# [The task]
For the entries below, the result should be an exact transcription of the lines from the one with "Select the 3258 kbp scale label" up to and including the one with "Point to the arrow", and only those.

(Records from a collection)

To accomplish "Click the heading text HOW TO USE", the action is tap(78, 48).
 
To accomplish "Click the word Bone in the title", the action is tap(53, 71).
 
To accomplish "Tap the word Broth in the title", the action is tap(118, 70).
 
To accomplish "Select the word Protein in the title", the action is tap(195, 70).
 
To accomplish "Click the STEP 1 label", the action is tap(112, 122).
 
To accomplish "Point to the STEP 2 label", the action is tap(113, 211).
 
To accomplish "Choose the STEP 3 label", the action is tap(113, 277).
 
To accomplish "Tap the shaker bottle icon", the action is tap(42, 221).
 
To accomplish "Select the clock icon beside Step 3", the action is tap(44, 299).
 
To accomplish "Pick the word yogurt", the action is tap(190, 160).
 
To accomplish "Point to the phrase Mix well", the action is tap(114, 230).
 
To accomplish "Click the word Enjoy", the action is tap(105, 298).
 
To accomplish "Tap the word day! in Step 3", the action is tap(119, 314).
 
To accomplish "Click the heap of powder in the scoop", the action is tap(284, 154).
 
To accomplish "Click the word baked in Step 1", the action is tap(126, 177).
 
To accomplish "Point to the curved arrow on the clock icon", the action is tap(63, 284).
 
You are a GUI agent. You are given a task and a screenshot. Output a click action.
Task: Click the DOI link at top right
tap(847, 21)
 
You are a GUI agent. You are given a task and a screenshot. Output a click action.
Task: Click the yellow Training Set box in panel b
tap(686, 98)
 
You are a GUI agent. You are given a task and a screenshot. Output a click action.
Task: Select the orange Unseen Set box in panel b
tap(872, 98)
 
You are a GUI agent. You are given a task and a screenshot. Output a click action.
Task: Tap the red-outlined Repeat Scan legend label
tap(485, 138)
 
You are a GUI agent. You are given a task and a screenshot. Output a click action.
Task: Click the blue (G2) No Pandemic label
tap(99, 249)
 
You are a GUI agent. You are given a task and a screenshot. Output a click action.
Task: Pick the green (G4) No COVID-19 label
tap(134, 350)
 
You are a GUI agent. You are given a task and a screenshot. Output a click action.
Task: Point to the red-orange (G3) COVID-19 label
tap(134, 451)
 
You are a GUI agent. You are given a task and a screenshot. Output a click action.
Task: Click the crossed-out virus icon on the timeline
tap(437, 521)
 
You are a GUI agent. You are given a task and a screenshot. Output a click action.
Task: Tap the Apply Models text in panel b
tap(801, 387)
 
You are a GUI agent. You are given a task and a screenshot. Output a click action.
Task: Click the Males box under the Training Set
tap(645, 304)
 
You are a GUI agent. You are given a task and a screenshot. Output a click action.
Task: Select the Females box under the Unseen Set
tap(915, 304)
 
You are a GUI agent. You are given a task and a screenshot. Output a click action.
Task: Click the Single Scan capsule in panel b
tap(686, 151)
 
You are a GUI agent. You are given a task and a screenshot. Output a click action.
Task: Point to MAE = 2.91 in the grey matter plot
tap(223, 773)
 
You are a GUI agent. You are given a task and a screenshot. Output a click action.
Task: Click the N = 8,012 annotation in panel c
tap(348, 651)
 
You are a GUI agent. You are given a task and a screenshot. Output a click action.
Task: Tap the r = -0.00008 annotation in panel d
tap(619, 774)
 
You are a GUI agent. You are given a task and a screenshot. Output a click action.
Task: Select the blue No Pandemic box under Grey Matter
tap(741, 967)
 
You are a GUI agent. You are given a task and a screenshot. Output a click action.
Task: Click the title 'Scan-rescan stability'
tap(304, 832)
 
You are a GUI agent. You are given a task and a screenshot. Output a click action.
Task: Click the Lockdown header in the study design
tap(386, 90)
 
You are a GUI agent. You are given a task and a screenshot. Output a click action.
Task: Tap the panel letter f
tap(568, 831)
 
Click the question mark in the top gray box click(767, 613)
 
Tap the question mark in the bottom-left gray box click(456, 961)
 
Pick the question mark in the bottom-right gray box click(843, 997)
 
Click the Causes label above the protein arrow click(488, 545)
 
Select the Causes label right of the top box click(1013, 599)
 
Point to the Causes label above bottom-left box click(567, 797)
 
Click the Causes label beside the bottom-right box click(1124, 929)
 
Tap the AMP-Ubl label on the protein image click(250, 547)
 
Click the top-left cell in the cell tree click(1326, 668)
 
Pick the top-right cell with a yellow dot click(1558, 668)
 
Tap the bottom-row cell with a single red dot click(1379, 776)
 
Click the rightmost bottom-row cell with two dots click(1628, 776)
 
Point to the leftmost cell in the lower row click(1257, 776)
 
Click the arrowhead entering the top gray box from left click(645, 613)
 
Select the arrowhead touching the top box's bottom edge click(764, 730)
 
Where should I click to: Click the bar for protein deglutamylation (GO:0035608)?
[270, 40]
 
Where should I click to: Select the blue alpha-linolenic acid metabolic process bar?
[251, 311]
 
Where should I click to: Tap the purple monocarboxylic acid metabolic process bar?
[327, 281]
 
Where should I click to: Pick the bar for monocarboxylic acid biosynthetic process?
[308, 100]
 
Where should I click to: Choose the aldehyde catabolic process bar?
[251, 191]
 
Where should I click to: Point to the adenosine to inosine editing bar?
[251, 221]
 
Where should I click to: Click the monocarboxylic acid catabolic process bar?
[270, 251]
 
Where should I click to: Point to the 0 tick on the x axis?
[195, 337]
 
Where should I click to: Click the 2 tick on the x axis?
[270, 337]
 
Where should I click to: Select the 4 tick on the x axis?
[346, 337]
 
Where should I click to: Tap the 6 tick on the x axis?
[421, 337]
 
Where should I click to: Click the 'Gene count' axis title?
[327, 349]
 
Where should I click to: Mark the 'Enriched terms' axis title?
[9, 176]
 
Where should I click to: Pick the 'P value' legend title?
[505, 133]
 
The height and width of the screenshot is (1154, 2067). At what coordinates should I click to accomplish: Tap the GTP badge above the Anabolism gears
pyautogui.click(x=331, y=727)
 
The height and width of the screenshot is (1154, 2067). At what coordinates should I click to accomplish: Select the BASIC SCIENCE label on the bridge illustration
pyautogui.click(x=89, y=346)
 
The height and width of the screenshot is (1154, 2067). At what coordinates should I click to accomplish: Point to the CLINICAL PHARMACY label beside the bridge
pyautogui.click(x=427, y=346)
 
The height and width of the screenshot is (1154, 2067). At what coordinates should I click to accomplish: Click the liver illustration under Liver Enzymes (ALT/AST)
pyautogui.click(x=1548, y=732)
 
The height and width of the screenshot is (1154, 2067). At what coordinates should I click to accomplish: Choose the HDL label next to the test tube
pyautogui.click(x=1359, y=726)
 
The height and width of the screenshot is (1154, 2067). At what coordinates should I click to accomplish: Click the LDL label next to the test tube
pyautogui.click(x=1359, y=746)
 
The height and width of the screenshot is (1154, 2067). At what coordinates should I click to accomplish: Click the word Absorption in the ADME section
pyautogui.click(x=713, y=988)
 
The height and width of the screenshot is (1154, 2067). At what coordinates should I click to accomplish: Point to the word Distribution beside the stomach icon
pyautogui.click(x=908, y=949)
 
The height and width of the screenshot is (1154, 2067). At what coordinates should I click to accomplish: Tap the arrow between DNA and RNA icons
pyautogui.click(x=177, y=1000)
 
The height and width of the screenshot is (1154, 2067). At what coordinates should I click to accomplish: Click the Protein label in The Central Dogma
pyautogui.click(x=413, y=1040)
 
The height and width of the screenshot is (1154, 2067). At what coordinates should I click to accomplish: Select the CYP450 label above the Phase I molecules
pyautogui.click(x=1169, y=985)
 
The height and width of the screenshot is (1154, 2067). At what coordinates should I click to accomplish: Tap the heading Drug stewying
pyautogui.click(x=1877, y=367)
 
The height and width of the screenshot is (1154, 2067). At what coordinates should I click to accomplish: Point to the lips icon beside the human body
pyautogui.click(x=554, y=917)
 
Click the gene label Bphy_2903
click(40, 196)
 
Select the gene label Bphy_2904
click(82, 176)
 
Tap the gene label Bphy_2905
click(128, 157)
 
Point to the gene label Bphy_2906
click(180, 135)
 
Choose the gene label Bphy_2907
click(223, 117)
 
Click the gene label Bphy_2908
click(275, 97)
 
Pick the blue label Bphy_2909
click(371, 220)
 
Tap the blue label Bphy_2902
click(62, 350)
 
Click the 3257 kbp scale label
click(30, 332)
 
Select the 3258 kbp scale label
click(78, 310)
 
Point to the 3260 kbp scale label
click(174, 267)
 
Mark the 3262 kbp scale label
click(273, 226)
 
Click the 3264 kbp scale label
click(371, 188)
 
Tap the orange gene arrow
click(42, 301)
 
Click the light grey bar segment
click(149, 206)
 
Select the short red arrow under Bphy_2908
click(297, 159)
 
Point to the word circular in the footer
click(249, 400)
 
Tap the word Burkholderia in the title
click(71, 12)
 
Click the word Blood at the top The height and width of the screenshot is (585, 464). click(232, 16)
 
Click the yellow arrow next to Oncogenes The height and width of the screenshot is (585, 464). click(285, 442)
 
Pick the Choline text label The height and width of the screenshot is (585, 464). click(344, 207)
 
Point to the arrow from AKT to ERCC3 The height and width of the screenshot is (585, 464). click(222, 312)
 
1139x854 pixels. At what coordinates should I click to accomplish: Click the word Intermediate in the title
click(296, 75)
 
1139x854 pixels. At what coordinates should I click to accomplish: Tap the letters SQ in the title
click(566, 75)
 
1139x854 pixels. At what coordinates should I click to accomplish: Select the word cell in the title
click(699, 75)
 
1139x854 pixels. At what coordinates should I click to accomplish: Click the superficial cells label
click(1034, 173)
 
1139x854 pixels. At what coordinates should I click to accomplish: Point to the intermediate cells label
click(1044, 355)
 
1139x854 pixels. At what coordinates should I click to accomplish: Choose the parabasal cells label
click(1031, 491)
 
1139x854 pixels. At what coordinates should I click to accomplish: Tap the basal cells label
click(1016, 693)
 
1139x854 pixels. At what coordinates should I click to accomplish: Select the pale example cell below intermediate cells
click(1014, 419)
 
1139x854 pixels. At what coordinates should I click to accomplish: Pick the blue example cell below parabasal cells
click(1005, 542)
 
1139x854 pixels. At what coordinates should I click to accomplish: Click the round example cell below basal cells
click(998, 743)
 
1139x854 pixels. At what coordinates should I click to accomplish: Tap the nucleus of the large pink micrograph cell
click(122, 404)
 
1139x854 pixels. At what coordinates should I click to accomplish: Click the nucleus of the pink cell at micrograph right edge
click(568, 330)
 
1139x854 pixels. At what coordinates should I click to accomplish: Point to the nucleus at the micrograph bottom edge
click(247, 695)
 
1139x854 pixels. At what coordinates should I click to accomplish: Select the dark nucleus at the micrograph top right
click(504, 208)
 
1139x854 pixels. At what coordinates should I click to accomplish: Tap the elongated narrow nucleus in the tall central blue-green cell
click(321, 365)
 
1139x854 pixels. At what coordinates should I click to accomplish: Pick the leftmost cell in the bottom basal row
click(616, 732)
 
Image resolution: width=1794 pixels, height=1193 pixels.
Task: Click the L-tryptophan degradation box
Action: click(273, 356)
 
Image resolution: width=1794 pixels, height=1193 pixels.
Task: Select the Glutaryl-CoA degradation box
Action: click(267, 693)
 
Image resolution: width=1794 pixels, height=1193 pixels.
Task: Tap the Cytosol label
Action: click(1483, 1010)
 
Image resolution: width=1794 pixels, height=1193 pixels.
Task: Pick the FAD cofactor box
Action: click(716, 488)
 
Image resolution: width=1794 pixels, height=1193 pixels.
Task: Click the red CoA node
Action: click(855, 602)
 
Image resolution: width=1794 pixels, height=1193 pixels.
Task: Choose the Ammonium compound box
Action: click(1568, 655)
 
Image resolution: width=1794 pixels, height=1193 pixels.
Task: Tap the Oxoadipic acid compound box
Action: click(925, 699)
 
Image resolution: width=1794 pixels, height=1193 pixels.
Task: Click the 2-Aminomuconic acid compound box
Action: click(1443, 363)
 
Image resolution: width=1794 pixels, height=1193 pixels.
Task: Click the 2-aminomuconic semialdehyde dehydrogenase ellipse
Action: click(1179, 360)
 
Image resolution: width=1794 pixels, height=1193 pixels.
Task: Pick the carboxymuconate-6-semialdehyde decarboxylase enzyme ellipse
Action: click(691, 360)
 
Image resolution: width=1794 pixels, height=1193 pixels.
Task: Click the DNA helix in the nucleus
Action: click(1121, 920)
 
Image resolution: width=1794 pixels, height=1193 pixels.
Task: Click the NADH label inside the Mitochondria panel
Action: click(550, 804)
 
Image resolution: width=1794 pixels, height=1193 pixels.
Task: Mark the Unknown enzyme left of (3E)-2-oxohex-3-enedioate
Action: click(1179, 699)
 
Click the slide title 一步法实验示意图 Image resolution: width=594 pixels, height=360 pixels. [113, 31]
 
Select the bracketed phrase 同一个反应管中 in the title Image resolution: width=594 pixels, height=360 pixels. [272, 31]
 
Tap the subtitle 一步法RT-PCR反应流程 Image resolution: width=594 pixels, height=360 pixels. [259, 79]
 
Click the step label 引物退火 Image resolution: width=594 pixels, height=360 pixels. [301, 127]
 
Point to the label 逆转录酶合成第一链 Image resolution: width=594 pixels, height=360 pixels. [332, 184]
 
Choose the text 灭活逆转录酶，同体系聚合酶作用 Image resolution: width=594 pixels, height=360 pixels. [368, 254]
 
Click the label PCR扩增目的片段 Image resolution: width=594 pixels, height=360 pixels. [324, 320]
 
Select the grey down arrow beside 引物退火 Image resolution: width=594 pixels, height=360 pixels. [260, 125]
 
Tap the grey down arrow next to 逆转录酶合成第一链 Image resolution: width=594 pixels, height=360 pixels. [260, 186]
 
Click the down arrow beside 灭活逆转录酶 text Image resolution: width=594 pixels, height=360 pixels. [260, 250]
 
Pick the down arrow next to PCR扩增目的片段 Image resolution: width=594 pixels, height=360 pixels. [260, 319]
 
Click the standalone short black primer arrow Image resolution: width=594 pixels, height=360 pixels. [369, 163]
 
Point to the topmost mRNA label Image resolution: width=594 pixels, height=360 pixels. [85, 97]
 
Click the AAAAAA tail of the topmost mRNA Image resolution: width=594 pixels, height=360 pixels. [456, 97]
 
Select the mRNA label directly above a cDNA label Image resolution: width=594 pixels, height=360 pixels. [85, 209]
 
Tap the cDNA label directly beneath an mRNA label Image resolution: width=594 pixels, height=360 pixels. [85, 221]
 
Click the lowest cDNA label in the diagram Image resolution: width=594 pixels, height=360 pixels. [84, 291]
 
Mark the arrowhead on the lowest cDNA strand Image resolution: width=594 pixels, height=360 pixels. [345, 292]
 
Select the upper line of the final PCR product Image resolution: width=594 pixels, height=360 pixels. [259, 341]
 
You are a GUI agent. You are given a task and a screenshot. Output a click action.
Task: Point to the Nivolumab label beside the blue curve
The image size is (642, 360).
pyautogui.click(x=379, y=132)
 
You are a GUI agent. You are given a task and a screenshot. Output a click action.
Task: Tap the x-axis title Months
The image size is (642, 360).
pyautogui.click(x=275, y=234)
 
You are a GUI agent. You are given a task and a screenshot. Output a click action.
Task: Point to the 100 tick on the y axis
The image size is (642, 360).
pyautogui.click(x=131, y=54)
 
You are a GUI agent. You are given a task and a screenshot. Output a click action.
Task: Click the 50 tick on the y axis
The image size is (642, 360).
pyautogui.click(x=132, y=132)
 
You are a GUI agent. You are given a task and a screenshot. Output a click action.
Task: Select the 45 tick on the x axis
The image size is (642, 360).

# [Exercise solution]
Select the 3258 kbp scale label
click(78, 310)
 
Point to the 3260 kbp scale label
click(174, 267)
 
Mark the 3262 kbp scale label
click(273, 226)
 
Click the 3264 kbp scale label
click(371, 188)
 
Tap the orange gene arrow
click(42, 301)
 
Click the light grey bar segment
click(149, 206)
 
Select the short red arrow under Bphy_2908
click(297, 159)
 
Point to the word circular in the footer
click(249, 400)
 
Tap the word Burkholderia in the title
click(71, 12)
 
Click the word Blood at the top The height and width of the screenshot is (585, 464). click(232, 16)
 
Click the yellow arrow next to Oncogenes The height and width of the screenshot is (585, 464). click(285, 442)
 
Pick the Choline text label The height and width of the screenshot is (585, 464). click(344, 207)
 
Point to the arrow from AKT to ERCC3 The height and width of the screenshot is (585, 464). click(222, 312)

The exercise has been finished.